- EXERCISE AIM
Print exactly, and only, the lines from the one that has "The height and" through the end of the material below, with both ends included and the pictures omitted.

<<<<

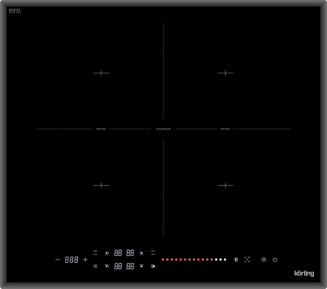The image size is (327, 289).
Task: Tap the red power level slider
Action: coord(187,259)
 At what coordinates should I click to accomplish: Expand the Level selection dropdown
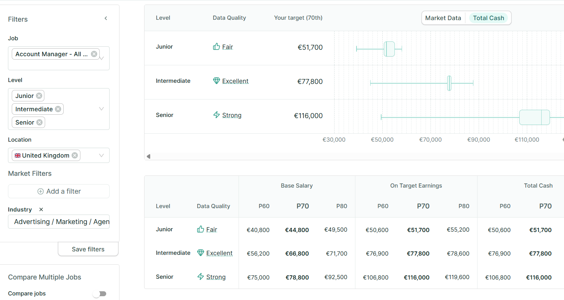(101, 109)
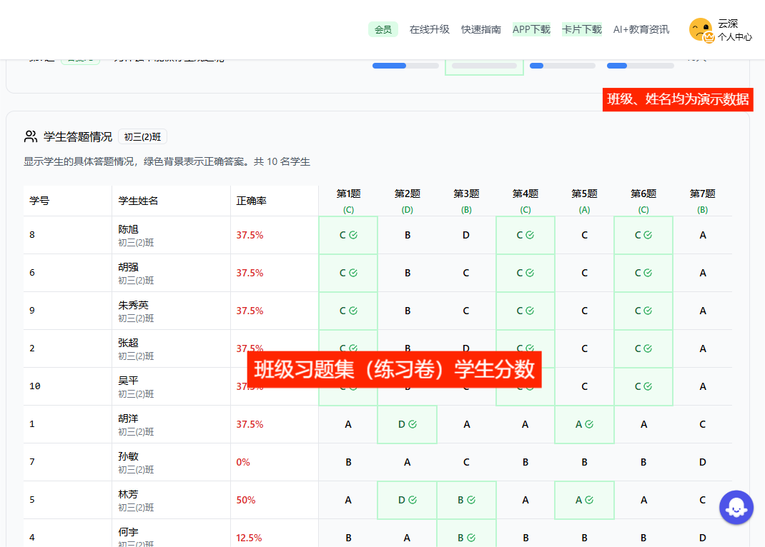
Task: Open the 会员 membership menu item
Action: pos(383,29)
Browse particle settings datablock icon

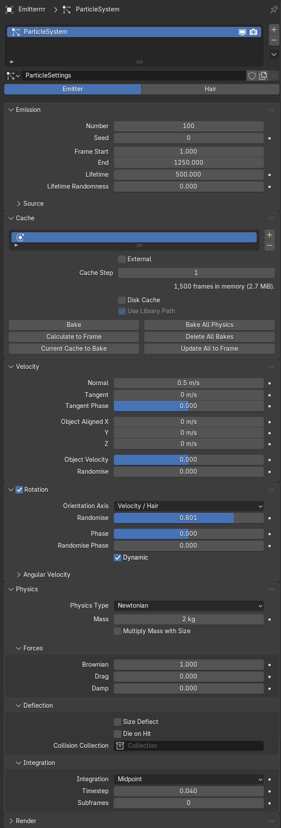coord(13,75)
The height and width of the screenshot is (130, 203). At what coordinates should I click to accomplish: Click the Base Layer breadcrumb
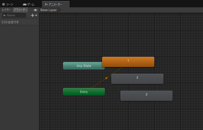point(49,10)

>>>>

- TASK OUTPUT
The height and width of the screenshot is (130, 203). At what coordinates should I click to accomplish: Click the Base Layer breadcrumb
point(49,10)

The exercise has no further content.